How Much Amount of Guts Does it Take To Share Anything Online?

A continuation of — When It Is Not Sharing Too Much Personal Information Online.

Photo by Maryia Plashchynskaya on Pexel

Before we can get over understanding the enormous power of sharing our thoughts that online platforms equipped us with not too many years ago and the excitement that releases flushes of dopamine that come with it, there is a problem that it has introduced.

A problem that grows to a degree just equivalent to the speed at which the spread of online information and the introduction of more new platforms regularly occur. No, this is not a problem of misinformation, hate speech, crimes, etc.; instead, it is a problem of the right amount of information to share online.

When I started exposing myself to social media as a teenager, I remember it was about fun, trend, and curiosity. But now, social media serve teenagers as a voice of expression, a means to make money, gain and grow followers, a trend, and where you can be bullied by anybody (not just school bullies).

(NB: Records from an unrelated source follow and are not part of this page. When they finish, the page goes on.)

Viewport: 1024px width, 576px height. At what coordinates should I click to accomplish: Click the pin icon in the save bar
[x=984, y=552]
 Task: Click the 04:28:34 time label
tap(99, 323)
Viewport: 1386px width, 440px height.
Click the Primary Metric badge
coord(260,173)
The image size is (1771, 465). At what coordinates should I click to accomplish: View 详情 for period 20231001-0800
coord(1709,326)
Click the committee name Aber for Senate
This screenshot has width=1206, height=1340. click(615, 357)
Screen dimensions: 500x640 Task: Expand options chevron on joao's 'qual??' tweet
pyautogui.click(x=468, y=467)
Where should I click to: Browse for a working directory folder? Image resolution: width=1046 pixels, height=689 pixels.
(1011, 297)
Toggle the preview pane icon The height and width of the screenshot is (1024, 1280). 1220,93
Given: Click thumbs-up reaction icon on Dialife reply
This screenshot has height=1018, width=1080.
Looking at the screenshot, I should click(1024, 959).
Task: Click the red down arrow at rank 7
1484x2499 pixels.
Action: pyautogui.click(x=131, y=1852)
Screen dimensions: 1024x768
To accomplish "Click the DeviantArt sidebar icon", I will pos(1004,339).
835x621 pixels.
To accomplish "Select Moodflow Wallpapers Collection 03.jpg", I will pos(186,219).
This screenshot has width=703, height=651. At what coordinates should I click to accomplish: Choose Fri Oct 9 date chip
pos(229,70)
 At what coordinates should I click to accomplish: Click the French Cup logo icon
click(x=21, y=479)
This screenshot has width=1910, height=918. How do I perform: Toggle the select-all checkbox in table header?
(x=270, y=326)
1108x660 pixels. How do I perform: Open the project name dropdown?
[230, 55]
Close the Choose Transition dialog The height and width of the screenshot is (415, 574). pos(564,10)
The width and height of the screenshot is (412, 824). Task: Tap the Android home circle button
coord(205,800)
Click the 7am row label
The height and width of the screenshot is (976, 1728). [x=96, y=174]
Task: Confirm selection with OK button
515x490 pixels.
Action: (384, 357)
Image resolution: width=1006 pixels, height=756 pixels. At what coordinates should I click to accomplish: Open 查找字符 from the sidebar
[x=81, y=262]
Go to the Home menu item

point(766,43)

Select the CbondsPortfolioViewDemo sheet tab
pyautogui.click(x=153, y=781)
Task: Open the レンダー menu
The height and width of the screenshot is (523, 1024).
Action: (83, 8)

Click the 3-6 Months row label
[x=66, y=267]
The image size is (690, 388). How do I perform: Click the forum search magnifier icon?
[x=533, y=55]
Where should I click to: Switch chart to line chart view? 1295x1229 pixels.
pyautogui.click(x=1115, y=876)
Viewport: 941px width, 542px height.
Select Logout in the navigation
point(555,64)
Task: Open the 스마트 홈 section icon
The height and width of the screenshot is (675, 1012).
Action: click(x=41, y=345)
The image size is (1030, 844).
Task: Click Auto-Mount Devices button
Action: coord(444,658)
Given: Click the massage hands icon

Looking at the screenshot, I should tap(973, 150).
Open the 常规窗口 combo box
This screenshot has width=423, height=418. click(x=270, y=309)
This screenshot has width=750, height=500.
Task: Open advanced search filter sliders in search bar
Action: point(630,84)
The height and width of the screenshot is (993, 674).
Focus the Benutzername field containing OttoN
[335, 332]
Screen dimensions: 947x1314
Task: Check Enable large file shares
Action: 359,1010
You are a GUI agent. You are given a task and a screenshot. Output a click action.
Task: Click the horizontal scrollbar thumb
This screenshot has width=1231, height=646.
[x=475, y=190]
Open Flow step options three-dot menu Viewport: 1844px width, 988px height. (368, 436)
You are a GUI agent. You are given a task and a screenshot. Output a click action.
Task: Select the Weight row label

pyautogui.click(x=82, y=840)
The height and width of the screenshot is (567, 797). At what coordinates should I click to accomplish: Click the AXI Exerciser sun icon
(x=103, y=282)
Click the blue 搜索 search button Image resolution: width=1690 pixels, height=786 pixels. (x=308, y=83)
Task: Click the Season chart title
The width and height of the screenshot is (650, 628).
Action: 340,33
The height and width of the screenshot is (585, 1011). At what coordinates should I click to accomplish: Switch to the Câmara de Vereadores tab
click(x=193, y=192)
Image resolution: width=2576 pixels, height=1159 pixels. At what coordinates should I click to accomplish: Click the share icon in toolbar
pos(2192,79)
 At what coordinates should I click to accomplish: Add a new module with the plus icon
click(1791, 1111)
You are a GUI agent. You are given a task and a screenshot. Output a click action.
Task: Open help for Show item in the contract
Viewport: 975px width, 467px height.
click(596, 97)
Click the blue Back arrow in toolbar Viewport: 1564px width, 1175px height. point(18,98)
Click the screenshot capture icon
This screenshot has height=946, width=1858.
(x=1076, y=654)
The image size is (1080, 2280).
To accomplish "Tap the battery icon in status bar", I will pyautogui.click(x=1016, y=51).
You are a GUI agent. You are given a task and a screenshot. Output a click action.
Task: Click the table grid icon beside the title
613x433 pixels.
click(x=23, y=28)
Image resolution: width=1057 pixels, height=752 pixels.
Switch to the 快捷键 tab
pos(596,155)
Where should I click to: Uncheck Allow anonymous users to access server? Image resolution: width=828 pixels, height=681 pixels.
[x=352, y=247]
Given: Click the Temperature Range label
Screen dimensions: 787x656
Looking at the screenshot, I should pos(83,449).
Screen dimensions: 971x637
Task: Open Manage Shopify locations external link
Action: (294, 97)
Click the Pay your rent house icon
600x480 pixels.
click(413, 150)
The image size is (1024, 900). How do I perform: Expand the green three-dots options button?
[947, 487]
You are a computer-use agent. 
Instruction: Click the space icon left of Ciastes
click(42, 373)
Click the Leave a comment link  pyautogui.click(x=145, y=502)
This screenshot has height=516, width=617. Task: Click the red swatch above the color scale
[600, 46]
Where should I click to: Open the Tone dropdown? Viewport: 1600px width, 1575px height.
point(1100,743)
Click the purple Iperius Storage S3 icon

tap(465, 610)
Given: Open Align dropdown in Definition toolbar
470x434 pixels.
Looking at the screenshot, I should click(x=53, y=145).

As I stated in this article, ‘When It Is Not Sharing Too Much Personal Information Online.’ — The standard advice you find online on what not to share and keep silent instead is your finances, your love life, and your next move.

I digressed by asking questions like, As a salary earner, will a hater advise my boss that I am being paid too much? Or lousy mouth me in front of my lover to the point of falling out of love? Or lastly, tell people not to buy from me if I share that I am starting a new business or travelling to a new country?’ Knowing the logical common sense behind this idea of keeping these three levels of personal information secret is to avoid haters.

So I declared there is no such thing as sharing too much personal information online. A point I plan to defend over and over again in the years to come.

Because generally, it appears that the reason society perceives some events as bragging or sharing too much personal information is that society unconsciously has been built to keep what is positive information secret. Like finances, love life, adventure, happiness, etc., So in contrast, this introduces the clear-cut that there is nothing like bragging, except when you tell lies in an attempt to self-promote.

However, I suggest not sharing personal information that will expose you to any form of risks, physical, mental, financial, etc. And by doing this, you have not in any way shared too much personal information online.

Conversely, from the engagements from people in the article and with the help of my reflection, I observe that anything posted online is a considerable amount of information to share by default.

I can post as simple as a full stop (.) or an emoji (😁) online and still get the same portion of positive and negative engagements as the person that posted a long text. These negative reactions could come from online police who interrogate what people share on their personal pages and then from analysts who, from that little information, can say a load of what is happening in the post creator’s personal life.

Though these are the least of the threats of what is faced by sharing anything online, this made me ask the question — ‘How Much Amount of Guts Does it Take To Share Anything Online?’

What baffles me are the online record keepers who have screenshots of things people published years even after, in some cases, when the author had deleted them.

I would have loved to ask if they knew these things would be relevant in the future. Or do people take screenshots of everything and save them in their online drives or clouds, just in case? But then, that is why I refer to them as online police and record keepers.

We all need a huge amount of guts to share anything online because it is most surprising that the online police and record keepers could keep a record of posts that seemed harmless at the time of posting. I wonder if they knew from the beginning that the authors would someday eventually swallow or delete their words. Or, more seriously, do people just lie in wait for other people’s scandals online?

For these reasons, I want to extend my suggestions from the previous article on the right amount of personal information to share online and the amount of guts needed. Be sure that you can own up to anything you share online in the future before you publish, even if it is a full stop. And, if you are unsure you can, let it go.

Though I am an advocate of change that acknowledges that people have the potential to grow and evolve, this article is to serve as a gentle reminder that the ***INTERNET NEVER FORGETS***.

Who knows, I might come up with another new perspective to this body of argument and discourse. But until then, please leave your opinion in the comment section. I promise I will not hold you to this in the future.


Many thanks for reading my perspective and giving feedback.

My fervent wish is for the personal growth of everyone and the success of all young professionals who put their hearts and souls into finding their purpose in life.